Yes, you can think of a data model as a way of creating a database-like schema on top of your existing Splunk data. To build a data model, you'll first need to do all of the normal things you do when you add data to Splunk, like write line breakers and extract fields. Once you have those steps completed, then you can build a data model. The data model itself is just a json document that defines the searches and fields that make up the model.
With a data model you can use the pivot UI to interactively build charts and dashboards without having to write Splunk queries. That way your users don't have to know the Splunk query language. This is one reason you'd create a data model; to provide a well-defined data set for your users that they can analyze without having to know a lot about writing Splunk queries.

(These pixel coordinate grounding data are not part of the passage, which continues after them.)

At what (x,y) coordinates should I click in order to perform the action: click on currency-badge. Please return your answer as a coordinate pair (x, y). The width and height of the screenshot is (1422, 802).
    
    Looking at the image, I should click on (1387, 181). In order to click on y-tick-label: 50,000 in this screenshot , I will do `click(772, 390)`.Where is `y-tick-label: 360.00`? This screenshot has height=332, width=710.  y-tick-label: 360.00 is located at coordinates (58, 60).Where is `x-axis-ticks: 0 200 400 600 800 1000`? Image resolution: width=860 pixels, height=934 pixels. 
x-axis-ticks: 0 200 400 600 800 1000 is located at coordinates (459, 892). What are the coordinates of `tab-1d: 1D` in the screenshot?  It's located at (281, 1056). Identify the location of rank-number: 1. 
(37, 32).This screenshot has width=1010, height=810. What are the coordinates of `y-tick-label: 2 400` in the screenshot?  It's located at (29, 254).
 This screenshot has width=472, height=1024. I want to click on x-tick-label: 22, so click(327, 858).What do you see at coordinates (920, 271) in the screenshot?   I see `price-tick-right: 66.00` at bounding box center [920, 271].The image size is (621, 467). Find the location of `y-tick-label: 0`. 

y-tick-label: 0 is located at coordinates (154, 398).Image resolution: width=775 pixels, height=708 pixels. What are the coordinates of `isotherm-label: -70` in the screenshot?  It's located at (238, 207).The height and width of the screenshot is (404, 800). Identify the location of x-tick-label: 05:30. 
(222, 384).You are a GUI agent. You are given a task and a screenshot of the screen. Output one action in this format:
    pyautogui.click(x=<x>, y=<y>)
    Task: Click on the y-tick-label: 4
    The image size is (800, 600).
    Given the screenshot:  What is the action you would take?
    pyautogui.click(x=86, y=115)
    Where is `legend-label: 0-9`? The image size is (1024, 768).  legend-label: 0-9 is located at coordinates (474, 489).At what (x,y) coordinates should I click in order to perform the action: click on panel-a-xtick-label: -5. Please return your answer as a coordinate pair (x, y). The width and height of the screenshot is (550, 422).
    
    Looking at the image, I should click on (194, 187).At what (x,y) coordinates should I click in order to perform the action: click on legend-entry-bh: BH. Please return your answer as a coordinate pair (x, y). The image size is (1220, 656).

Another reason for creating a data model is to enable acceleration and improve search performance. If you frequently report on the same fields within the same data set you can create a data model and enable data model acceleration. Then Splunk will run search jobs in the background to build a separate index for your data model. Data model acceleration has some advantages over other methods of accelerating searches such as summary indexing or report acceleration. You can review the docs to find more information about enabling acceleration. And its optional; data models aren't accelerated by default.
If you haven't gone through it yet, try out the pivot tutorial in Splunk. And if you have some specific questions about data models, feel free to ask.
Thank you very much for answering and for your help!
So if my query starts with: tstats summaries=T from datamodel=blah then it is performing the search from accelerated data within the datamodel only?
Also, if you were trying to replicate the search in a different search processing language, is there an equivalent to datamodels? What I mean by that is: filtering is standard to all search languages but I've yet to encounter datamodels, or maybe it's because I'm not understanding them right. I see them as sort of a filter, like: datamodel=blah filters to only look in the set of data contained within the datamodel "blah". So you won't see all your data, just the data within the datamodel "blah"? And how does the data get into the datamodel "blah"? Do I have the description for datamodel right?
Thank you for your help
I think you are referring to the summariesonly=T flag. That flag tells tstats to only use accelerated data to perform the search.
I think SQL views are a good comparison. Data models are like a view in the sense that they abstract away the underlying tables and columns in a SQL database. In Splunk, a data model abstracts away the underlying Splunk query language and field extractions that makes up the data model. And like data models, you can accelerate a view. In Splunk, you enable data model acceleration. In SQL, you accelerate a view by creating indexes. Keep in mind that this is a very loose comparison. But the concepts are similar.
Sorry but I don't have any experience with SQL. How I understand them is I see them as sort of a filter, like: datamodel=blah filters to only look in the set of data contained within the datamodel "blah". So you won't see all your data, just the data within the datamodel "blah"?
Is that an accurate description? Also, if that is accurate, how does the data get into the datamodel "blah"?
Thank you again!
Yes thats accurate. There are other ways of creating predefined filters in Splunk, like with macros and event types. So a data model does do filtering, but it does a lot more than that as well. But yes, when you search a datamodel, you are only returning data that matches the model.
The model itself is just a json document that defines the searches and fields that make up the model. You define the model from within the Splunk UI. The links I added above walk you through defining a model, so take a look at those if you want the details.